I know of a few dolls that are assembled with the cup system. Baby Face by Galoob is one. 

HOWEVER... we are not going to use any of the original cups to restring our model. The Magic Attic dolls that were made by Marian LLC have defective cups that are brittle, so there has been a serious problem with the legs falling off. Which is really a shame, and it's possibly the reason why the company chose not to make the dolls anymore: they had too many problems at the factory. (You can identify the Marian LLC dolls because they have a bellybutton: the Knickerbocker dolls do not have a bellybutton.)

I have chosen to restring the Magic Attic doll using a classic stringing method that is very similar to the way Knickerbocker strung the early MAC dolls. You might say that the MAC dolls are returning to their roots when you use my method to restring them. 

START WITH THE ARMS (Not the Head!) 

When you take the doll apart, DO NOT BEGIN WITH THE HEAD. Instead, take off one or both arms and then cut the PLASTIC tie strap that is holding the head on. Be careful NOT to cut the cord that is coming from the head and down through the neck. This will save you some trouble when it comes time to restring the head. 

If you only need to restring the doll's head: you will remove the head and the arms. But: depending on how the doll was assembled in the first place, you might end up having to restring the entire doll after all. You won't know for sure until you take it apart. Regardless, start with the arms. If the legs are still attached after you remove an arm, then you got lucky. 

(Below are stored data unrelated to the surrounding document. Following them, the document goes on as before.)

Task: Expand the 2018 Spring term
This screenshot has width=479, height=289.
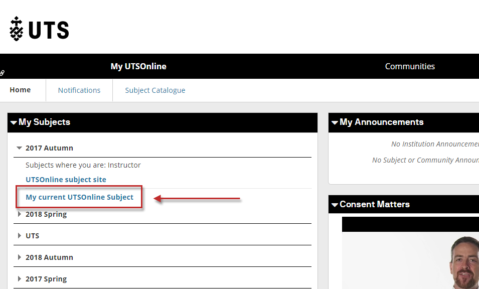Action: (x=20, y=214)
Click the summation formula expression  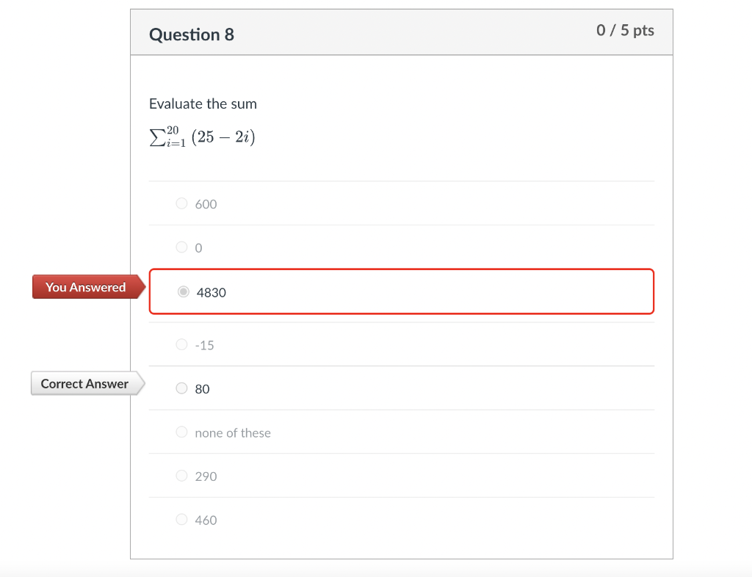click(203, 137)
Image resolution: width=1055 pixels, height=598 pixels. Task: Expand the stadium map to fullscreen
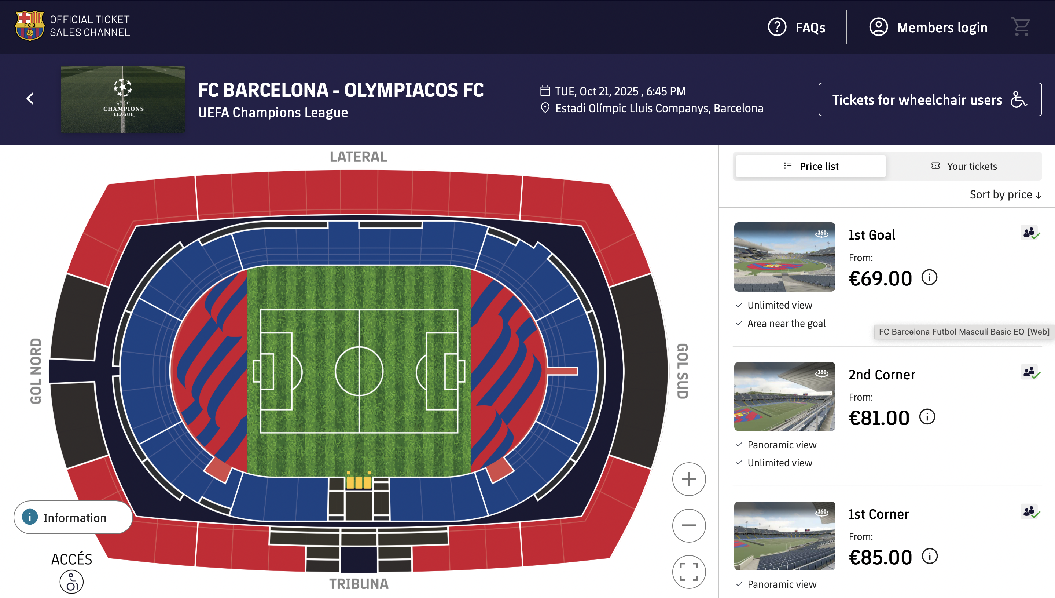coord(689,572)
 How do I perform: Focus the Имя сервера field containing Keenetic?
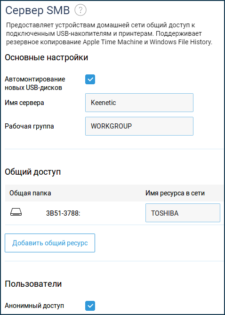(x=139, y=103)

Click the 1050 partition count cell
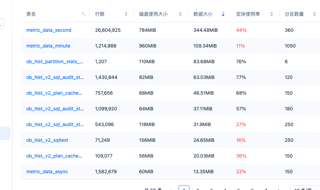290,46
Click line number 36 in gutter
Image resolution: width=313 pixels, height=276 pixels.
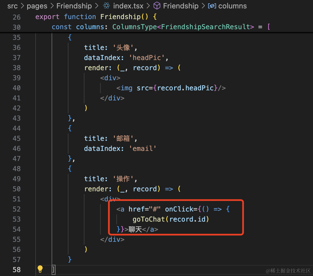17,47
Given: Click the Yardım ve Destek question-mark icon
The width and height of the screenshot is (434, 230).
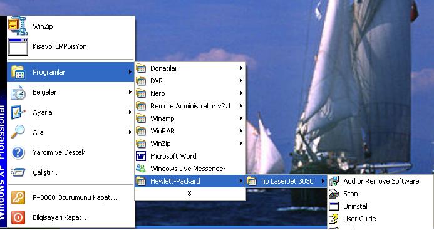Looking at the screenshot, I should coord(18,152).
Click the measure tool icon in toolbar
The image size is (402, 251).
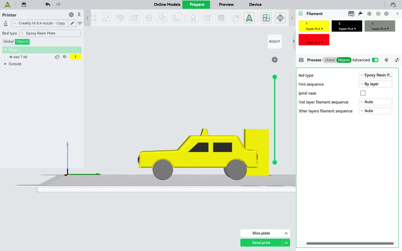(x=176, y=18)
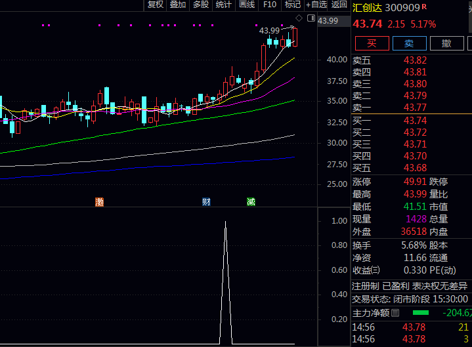Screen dimensions: 472x347
Task: Click the 撤 cancel order button
Action: 447,43
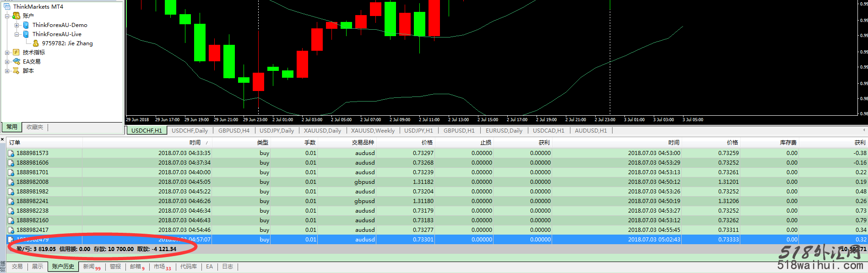Click the 技术指标 indicators icon

16,53
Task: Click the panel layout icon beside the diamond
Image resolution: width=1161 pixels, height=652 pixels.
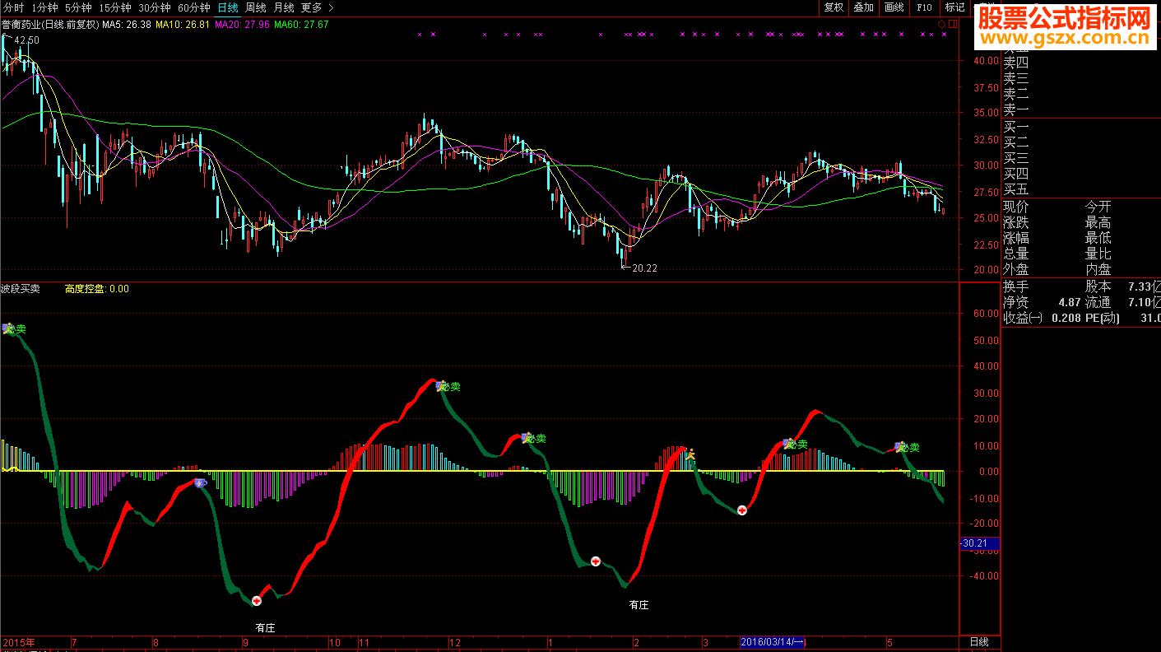Action: (x=953, y=25)
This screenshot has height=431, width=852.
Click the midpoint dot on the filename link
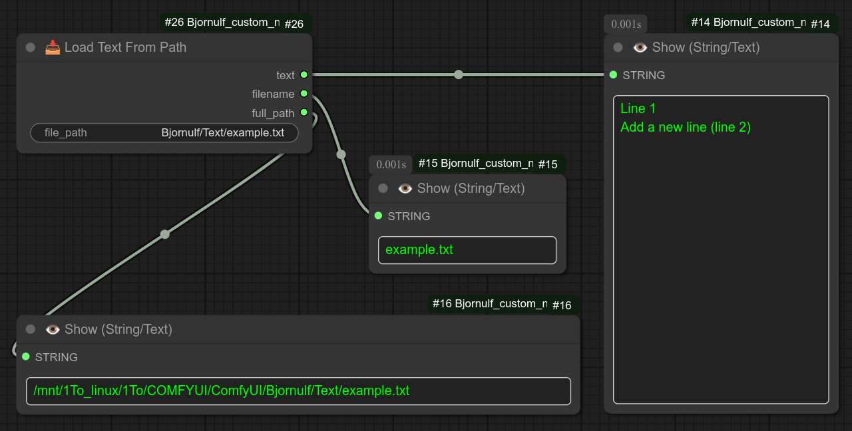[341, 154]
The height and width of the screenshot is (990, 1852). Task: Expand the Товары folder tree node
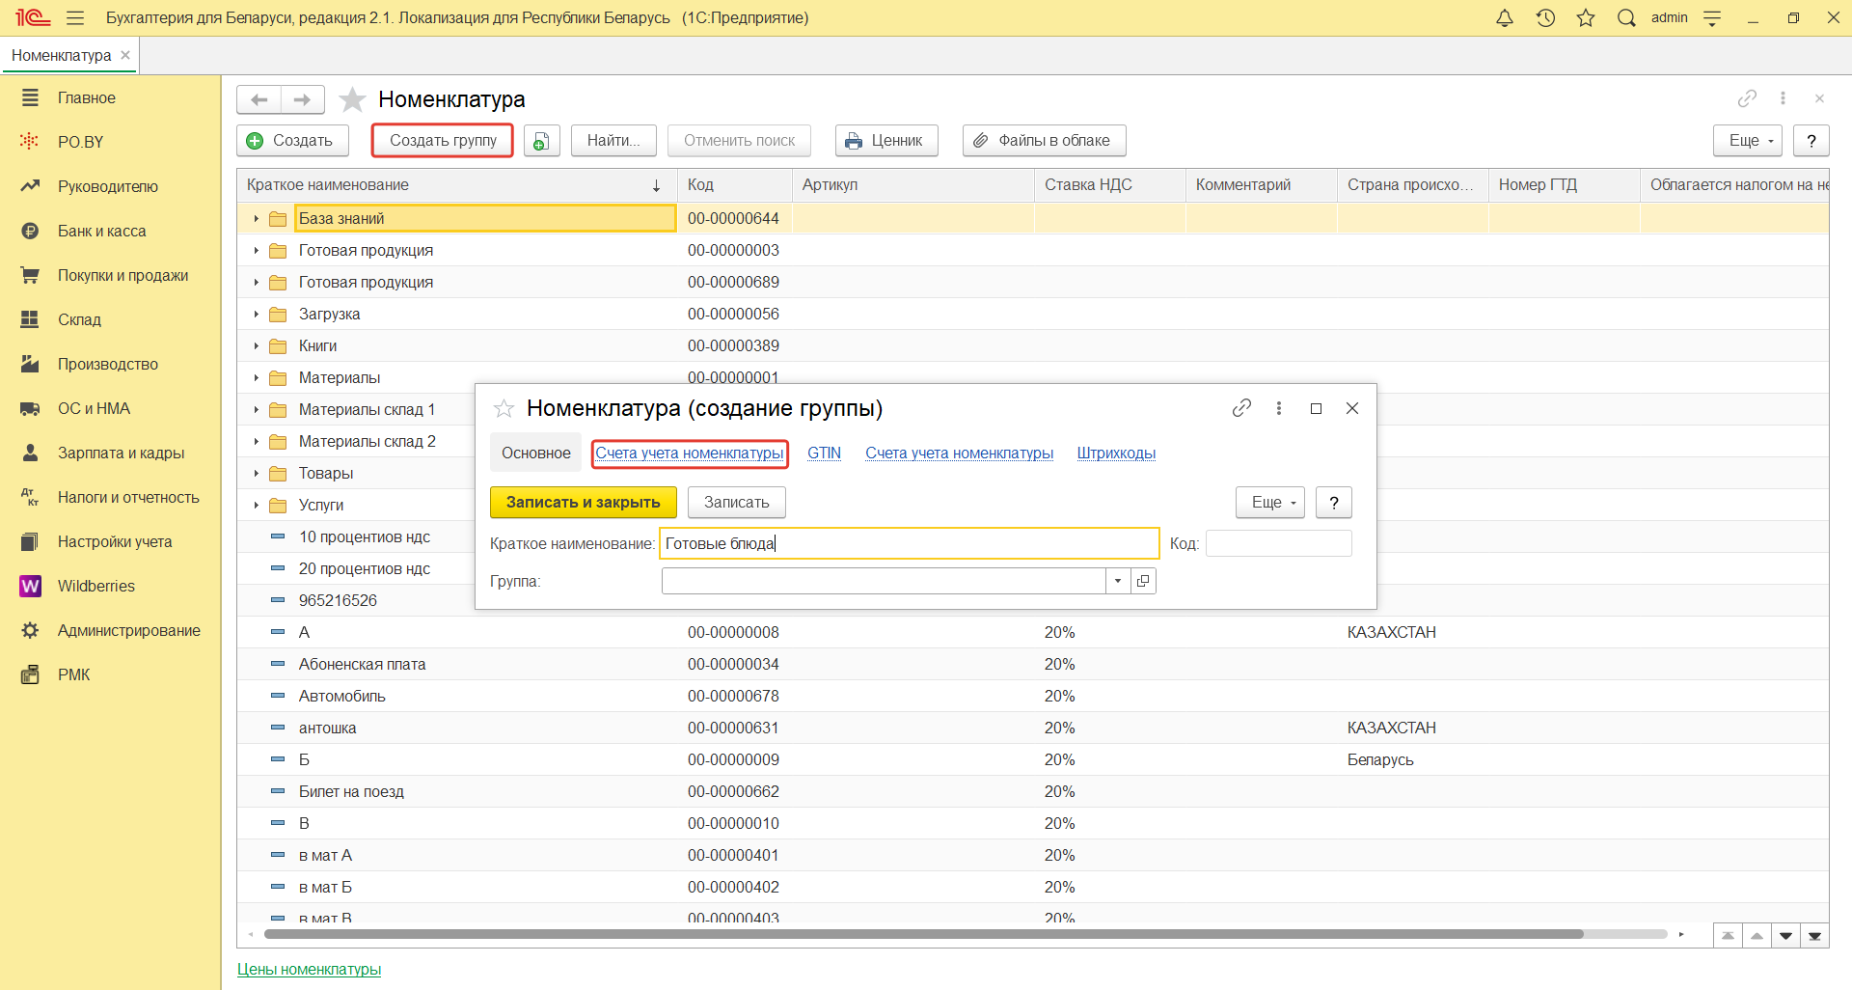tap(256, 474)
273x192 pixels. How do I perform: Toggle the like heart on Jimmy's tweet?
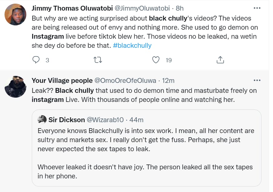click(156, 60)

To take the arms or legs off, pull the limb out and cut the cord that is holding it on. I use a small or medium size sharp scissors to cut the cord. If the connection is really tight, you may need to ask someone to pull the limb for you, so you can cut the cord.


The Magic Attic Dolls are not all strung the same way. Just work with whatever you find in there.  Some are held together with cups inside each joint, and some don't use cups.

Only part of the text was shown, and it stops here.